Suicide attempts on the rise in children
The increasing number of children being transported to hospitals for suicide attempts or suicidal thoughts is considered alarming, but the Canadian data are too incomplete to measure the extent of the problem, a Montreal researcher found.
Dr. Brett Burstein, a pediatric emergency physician, co-authored a study published this week that portrays the phenomenon in the United States. According to the findings, the number of children hospitalized for thinking or attempting to kill themselves doubled from 2007 to 2015, from 580,000 to 1.12 million.
The proportion of emergency visits for suicide attempts or suicidal thoughts also increased during this period, ranging from 2.17% to 3.5%.
The figures come from public data provided by the Centers for Disease Control and Prevention of the United States and were analyzed by Dr. Burstein and two other colleagues at the Montreal Children’s Hospital, Holly Agostino and Brian Greenfield.
Such data is not available in Canada, but a similar pattern would emerge, according to Dr. Burstein.
Only at the Montreal Children’s Hospital, emergency room visits for suicide attempts or suicidal thoughts have increased 55% since 2015 – they account for about 2% of all visits.
“Unfortunately, it’s clear that we have the same experience here in the emergency department,” said Dr. Burstein, who is also a research associate at the Child Health and Human Development Program at the University Center of Medicine. McGill health.
According to him, it is reasonable to speak of a “pediatric mental health crisis”.
More and more young
Dr. Burstein believes that one of the most disturbing findings of the US study is that 43% of children in emergency rooms were under 12 years of age.
“They were suicidal among children between the ages of 5 and 11 years old. It’s definitely something new, “he said.
These figures are particularly worrying since a first suicide attempt is the “most powerful indicator of a lifetime risk of suicide,” he said.

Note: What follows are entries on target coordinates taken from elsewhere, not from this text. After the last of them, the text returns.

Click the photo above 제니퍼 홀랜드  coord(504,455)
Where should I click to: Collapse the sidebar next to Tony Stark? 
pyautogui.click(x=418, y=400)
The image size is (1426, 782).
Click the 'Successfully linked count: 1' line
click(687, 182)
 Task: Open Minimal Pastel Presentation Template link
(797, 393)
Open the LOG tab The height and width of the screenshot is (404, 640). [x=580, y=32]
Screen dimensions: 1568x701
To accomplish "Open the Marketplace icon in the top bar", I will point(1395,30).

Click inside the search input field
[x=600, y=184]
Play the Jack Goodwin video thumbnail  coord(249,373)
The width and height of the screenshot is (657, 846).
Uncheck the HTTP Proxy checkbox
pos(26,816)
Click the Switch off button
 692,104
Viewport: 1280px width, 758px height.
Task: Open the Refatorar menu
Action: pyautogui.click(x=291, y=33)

According to him, the study published in JAMA Pediatrics demonstrates the need to better train staff working in emergencies to ensure that children are cared for quickly – this is an opportunity to identify people at risk, he said.
Dr. Burstein would also like Canada to collect data to better deal with the problem.
An “endemic” problem
Fardous Hosseiny, National Director of Research and Public Policy at the Canadian Mental Health Association, agrees that Canada is short of data.
This would allow the authorities to channel funding to the right place to deal with the “epidemic” problem of suicidal thoughts among young Canadians, he said.
“It’s really a transition period for children, both neurobiologically and socially,” he said. They must navigate different social contexts and peer groups while discovering who they are and balancing greater responsibilities and greater autonomy. ”
According to him, to respond to the problem, governments will need to invest more in mental health to prevent people from waiting months before being treated.